Barnes had never driven in New Mexico. In fact, he had literally only stepped foot in the southwestern state for a few minutes, during a family vacation to the Four Corners Monument a couple years ago.
One of the infractions dated back to 1994; the other 2008.
"It was hard to believe," Barnes said. "I couldn't understand how I could possibly have issues in New Mexico having never driven there."
But a call to the RMV revealed the tickets were real. The Bolton resident's name had apparently been flagged during a search of the National Driving Register (NDR), a database used by all states.
The intention of the NDR is a good one: to keep tabs on drivers whose privilege to operate a motor vehicle has been revoked, suspended or denied for serious highway safety-related incidents.
The idea is to keep those drivers from license shopping. For instance, if someone's license is revoked in Massachusetts for drunk driving, that person won't be able to obtain a license in New Hampshire or Rhode Island.
However, as Barnes would soon find out, untangling a case of mistaken identity put him in the driver's seat of a bureaucratic nightmare.
The I-Team helped Barnes track down the 1994 citation from the Gallup Municipal Court in New Mexico. The ticket was issued to a David Barney. He had the same birthday and similar name as David Barnes, but the social security number listed on the citation was not a match.

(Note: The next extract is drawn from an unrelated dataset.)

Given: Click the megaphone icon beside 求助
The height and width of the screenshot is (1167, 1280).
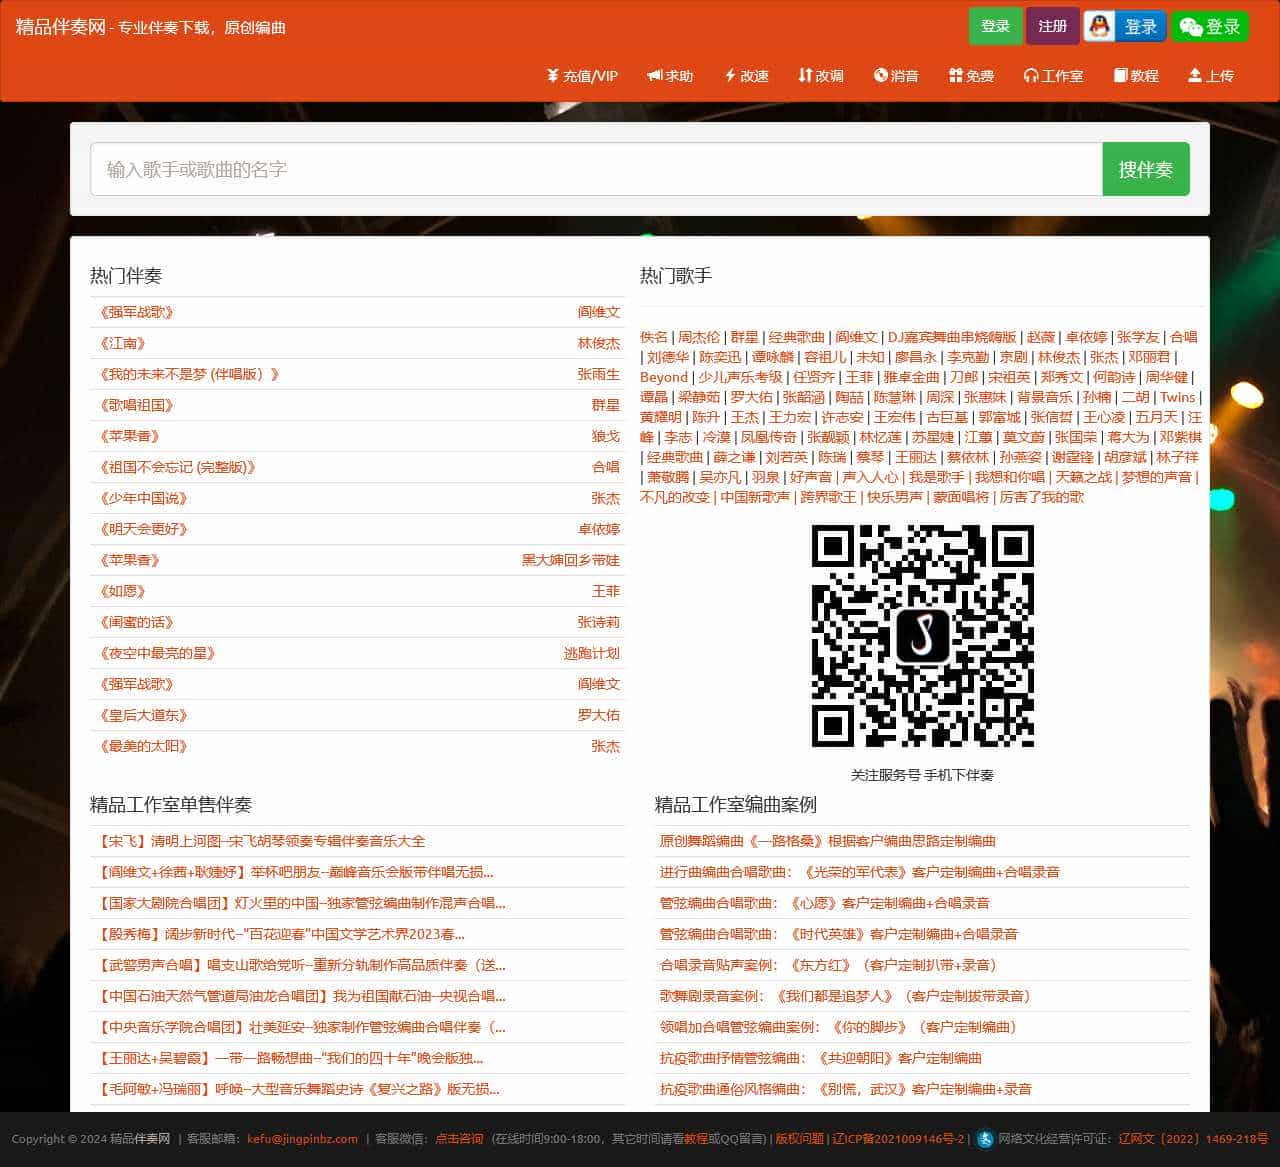Looking at the screenshot, I should click(654, 76).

It gets more puzzling from there. The 2008 violation inexplicably tied to Barnes' record in the NDR was for someone named Juan Bustamante. Aside from the obvious name difference, court records indicated Bustamante had cleared that violation in 2011.
"It makes absolutely no sense," Barnes said.
End of story, right? Not exactly.
Barnes spent the next two weeks exchanging emails and phone calls with registry workers and court officials in two different states. He even created a spreadsheet to keep track of the timeline and different answers he kept getting about how to resolve the problem.
The Massachusetts RMV requested something it referred to as a "not same person" letter with Barnes' date of birth, social security number, and NDR reference number to prove the violations were not actually his responsibility.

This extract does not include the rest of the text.